Scene: Dimly lit vintage office with wooden desk, ambient warm lighting initially, dramatic storm lighting during transformation, modern tech lighting emerges as computer forms, atmospheric shadows and highlights, final focus on illuminated computer screen

Style: Cinematic wide shot transitioning to medium shot with camera positioned at desk level, slight camera push-in during transformation with final close-up on screen showing Zeus branding, dramatic lighting changes, professional cinematography with realistic physics

Dialogue: None - pure visual transformation sequence

Sounds: Initial quiet office ambiance, building thunder rumble, powerful lightning crack, electrical crackling and buzzing during transformation, mechanical sounds morphing into electronic hums, subtle computer startup chime as Zeus logo appears, no background music

Technical: subtitles, captions, watermarks, unwanted text overlays, poor lighting, blurry footage, low resolution, artifacts, inconsistent transformation, amateur quality, unrealistic physics, choppy animation, distracting backgrounds

The Result: Better Than Expected

When I tried writing prompts myself initially, the quality was mediocre at best. But letting Claude Code generate the prompt based on all the guidelines and examples I’d collected? The result was surprisingly good.

The transformation looked cinematic, the lighting progression felt professional, and the Zeus branding moment had genuine impact.
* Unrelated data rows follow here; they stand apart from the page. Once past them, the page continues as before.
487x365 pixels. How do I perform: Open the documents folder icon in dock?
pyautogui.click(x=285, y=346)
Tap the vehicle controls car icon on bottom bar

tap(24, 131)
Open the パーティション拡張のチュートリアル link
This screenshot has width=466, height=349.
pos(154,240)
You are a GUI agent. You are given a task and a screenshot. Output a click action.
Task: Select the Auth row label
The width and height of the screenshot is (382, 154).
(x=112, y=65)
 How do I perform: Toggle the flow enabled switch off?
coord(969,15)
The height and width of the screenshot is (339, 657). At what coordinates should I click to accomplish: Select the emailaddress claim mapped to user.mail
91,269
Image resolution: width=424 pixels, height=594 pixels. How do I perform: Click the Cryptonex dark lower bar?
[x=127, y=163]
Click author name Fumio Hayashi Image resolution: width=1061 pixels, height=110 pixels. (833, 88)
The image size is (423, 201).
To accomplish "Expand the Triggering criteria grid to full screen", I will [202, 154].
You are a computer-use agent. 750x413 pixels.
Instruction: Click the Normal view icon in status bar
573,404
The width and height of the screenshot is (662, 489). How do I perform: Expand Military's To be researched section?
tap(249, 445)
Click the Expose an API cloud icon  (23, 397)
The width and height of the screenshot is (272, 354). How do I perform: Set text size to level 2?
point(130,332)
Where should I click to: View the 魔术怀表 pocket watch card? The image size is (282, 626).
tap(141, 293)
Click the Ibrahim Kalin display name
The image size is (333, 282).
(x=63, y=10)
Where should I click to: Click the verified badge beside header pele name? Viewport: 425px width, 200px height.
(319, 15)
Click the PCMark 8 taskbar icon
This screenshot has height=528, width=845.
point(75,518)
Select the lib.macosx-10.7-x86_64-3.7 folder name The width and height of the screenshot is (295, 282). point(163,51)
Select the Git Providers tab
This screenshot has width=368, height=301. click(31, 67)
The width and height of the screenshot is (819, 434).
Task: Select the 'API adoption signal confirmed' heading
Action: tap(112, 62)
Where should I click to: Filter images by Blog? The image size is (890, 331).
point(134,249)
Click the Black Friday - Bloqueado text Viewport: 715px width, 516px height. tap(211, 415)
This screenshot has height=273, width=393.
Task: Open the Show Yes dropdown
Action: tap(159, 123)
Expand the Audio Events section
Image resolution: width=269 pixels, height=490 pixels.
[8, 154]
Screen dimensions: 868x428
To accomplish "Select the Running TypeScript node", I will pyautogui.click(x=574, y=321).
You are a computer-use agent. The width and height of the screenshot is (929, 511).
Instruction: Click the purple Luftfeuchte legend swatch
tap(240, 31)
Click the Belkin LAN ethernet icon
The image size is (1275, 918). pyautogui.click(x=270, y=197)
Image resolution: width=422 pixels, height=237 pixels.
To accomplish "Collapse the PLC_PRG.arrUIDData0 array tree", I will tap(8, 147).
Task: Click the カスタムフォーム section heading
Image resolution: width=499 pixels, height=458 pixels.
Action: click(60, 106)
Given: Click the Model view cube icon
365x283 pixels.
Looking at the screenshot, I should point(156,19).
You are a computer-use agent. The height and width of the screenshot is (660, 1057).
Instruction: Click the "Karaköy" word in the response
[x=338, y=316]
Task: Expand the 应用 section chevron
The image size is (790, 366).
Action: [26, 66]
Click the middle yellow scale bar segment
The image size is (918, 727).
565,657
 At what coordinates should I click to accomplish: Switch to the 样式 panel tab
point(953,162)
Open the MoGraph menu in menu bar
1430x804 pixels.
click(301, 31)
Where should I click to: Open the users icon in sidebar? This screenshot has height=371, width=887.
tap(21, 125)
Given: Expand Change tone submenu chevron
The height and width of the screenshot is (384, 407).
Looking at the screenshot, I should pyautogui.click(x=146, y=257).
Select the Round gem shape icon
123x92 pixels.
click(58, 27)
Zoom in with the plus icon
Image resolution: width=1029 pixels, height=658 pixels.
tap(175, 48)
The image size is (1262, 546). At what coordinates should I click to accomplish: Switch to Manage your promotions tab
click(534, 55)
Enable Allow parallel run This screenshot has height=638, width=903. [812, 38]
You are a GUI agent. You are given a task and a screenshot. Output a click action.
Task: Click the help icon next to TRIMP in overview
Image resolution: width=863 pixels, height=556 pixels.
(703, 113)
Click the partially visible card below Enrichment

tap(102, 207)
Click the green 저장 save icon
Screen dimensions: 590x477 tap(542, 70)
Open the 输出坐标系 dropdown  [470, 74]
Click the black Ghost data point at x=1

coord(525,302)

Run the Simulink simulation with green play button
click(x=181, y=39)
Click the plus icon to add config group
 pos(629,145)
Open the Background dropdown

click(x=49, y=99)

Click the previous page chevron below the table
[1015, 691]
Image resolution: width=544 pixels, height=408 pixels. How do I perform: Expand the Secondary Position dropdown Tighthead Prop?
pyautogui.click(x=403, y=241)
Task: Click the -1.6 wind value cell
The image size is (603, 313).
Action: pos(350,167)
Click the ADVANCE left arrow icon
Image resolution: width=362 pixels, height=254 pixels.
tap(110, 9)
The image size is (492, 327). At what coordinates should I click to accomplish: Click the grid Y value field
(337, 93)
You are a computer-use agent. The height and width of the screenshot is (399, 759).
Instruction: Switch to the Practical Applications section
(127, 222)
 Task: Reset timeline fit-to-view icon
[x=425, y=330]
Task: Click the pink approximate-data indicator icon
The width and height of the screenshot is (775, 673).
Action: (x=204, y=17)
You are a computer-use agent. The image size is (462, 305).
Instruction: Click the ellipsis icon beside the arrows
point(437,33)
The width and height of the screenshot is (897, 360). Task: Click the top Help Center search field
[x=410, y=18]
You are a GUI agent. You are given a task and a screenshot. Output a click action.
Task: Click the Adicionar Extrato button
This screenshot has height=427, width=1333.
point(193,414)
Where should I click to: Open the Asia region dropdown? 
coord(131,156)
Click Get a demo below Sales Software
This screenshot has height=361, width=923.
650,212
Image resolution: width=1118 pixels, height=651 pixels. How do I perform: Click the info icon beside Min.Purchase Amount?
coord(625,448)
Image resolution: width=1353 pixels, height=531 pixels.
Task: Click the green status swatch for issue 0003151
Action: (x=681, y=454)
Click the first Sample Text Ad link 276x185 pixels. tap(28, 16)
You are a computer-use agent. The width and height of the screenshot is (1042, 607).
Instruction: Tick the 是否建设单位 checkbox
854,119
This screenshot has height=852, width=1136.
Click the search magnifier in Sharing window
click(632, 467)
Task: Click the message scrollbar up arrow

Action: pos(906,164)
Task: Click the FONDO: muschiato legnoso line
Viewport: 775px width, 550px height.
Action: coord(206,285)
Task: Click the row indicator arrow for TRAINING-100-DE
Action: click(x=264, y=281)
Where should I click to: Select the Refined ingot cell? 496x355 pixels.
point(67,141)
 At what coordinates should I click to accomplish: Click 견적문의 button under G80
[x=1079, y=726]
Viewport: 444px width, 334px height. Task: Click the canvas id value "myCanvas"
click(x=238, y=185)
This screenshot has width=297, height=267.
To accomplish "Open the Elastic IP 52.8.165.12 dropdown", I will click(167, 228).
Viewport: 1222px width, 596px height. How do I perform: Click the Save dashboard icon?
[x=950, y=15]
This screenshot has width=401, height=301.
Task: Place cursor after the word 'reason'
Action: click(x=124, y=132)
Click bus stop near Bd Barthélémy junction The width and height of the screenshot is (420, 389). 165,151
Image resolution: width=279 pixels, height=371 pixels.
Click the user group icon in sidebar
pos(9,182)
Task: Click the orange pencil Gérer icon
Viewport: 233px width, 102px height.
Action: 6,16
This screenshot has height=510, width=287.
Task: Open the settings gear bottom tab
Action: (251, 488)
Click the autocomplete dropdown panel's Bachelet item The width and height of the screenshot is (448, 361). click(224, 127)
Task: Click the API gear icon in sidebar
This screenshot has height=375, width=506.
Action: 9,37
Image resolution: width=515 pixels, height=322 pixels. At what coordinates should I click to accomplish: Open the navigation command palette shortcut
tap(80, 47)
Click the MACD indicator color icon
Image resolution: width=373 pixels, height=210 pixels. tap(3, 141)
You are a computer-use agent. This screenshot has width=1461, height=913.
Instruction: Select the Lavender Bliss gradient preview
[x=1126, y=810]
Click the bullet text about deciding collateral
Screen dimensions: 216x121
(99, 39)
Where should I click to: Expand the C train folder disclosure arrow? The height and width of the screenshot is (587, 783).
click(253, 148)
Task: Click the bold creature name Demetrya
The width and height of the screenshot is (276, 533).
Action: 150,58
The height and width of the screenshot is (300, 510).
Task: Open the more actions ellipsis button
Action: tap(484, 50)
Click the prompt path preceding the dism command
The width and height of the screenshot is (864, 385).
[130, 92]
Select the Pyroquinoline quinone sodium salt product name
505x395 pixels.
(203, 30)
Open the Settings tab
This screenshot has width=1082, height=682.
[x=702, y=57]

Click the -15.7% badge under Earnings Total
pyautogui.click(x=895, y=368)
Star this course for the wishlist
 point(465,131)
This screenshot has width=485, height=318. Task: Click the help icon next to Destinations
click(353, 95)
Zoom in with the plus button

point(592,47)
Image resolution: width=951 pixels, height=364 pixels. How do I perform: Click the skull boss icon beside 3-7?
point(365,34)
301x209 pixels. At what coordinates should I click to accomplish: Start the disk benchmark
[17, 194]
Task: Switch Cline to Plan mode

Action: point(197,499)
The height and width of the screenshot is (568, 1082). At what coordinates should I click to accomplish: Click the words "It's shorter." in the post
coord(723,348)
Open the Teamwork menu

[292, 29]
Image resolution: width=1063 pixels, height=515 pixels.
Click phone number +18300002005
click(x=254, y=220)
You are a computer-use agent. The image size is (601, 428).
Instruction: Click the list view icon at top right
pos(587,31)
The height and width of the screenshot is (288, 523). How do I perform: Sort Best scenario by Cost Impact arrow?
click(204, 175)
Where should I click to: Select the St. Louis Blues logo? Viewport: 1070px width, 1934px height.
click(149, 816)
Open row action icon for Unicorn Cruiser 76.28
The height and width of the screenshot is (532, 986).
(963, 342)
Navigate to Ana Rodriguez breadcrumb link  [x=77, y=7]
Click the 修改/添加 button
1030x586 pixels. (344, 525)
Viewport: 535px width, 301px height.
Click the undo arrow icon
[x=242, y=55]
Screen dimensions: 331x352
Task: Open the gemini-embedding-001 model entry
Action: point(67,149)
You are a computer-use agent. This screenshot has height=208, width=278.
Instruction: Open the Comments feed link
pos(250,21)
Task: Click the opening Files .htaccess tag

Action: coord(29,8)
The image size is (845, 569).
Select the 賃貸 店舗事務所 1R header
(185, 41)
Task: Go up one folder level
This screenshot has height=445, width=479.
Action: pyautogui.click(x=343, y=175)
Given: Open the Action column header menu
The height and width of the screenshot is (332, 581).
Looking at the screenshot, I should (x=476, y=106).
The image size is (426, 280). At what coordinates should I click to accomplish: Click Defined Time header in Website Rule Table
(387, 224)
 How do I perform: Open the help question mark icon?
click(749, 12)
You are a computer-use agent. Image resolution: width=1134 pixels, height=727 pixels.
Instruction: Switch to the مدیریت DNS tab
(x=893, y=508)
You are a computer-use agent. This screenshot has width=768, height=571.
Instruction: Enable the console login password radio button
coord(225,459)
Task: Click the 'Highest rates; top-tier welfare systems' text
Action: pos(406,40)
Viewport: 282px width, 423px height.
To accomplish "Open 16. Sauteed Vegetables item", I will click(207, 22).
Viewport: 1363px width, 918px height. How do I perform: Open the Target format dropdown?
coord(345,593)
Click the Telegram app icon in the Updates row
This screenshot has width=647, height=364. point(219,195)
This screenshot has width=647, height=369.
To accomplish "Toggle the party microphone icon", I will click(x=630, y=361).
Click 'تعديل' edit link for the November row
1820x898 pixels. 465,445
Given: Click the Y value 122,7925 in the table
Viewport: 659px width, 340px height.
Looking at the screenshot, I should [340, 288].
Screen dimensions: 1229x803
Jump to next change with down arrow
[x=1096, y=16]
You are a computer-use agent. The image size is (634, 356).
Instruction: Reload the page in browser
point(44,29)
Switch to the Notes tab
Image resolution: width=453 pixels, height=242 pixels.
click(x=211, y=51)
Not perfect, but definitely something I could see working in a real commercial context.

What I Learned (The Hard Way)

The Good Surprises:

  • Audio generation is genuinely impressive - the electrical crackling, thunder, and ambient sounds added so much atmosphere
  • Prompt engineering makes a MASSIVE difference - probably 80% of the quality difference comes from how you structure the request
  • Claude Code is excellent at prompt generation - much better than my manual attempts

The Painful Realities:

  • 8-second limit is brutal for storytelling
  • Cost adds up fast when experimenting
  • Character consistency across multiple clips remains challenging
  • You need multiple attempts to get something usable
  • The learning curve is steep - casual use won’t get you far

Technical Gotchas:

  • Specify audio explicitly or you get silent videos
  • Negative prompts are crucial for avoiding amateur-looking results
  • The model understands cinematographic terminology well
  • Simple, focused prompts often work better than complex layered descriptions

What’s Next: The Full Zeus Commercial

I’m planning to create a complete commercial narrative. Here’s my concept:

A person finishes a tennis match, sits down, and sees 13 missed calls from their boss. They frantically call back. The boss is upset: “Where the hell are you in the middle of the work day? There have been so many support issues!” Just as Andrew starts to explain, an assistant cuts in: “Actually, all the issues have been resolved.” The boss pauses: “Oh, so you were resolving everything. No worries, have a great day.” Final frame: “Zeus - always there for you.”

The challenge will be maintaining consistency across multiple scenes and managing character continuity - something the community consistently highlights as VEO3’s biggest limitation.

The Bottom Line

After 12 hours of experimentation, here’s my honest take:

VEO3 is genuinely impressive but requires serious commitment to master. It’s not a casual tool you can dabble with - the cost structure and learning curve demand focused effort.

Storytelling still wins. The technology enables incredible visuals, but the most viral content succeeds because of compelling narratives, not just technical quality.

Prompt engineering is a skill. Like any powerful tool, VEO3 rewards expertise. The difference between a casual user and someone who understands the system deeply shows immediately in the output quality.

For anyone curious about diving in: start with clear learning goals, budget for real experimentation costs, and focus on understanding the prompting framework before expecting professional results.

The future where small teams can create commercial-quality video content is already here. But like any revolution, the winners will be those who master the new rules, not just those who have access to the tools.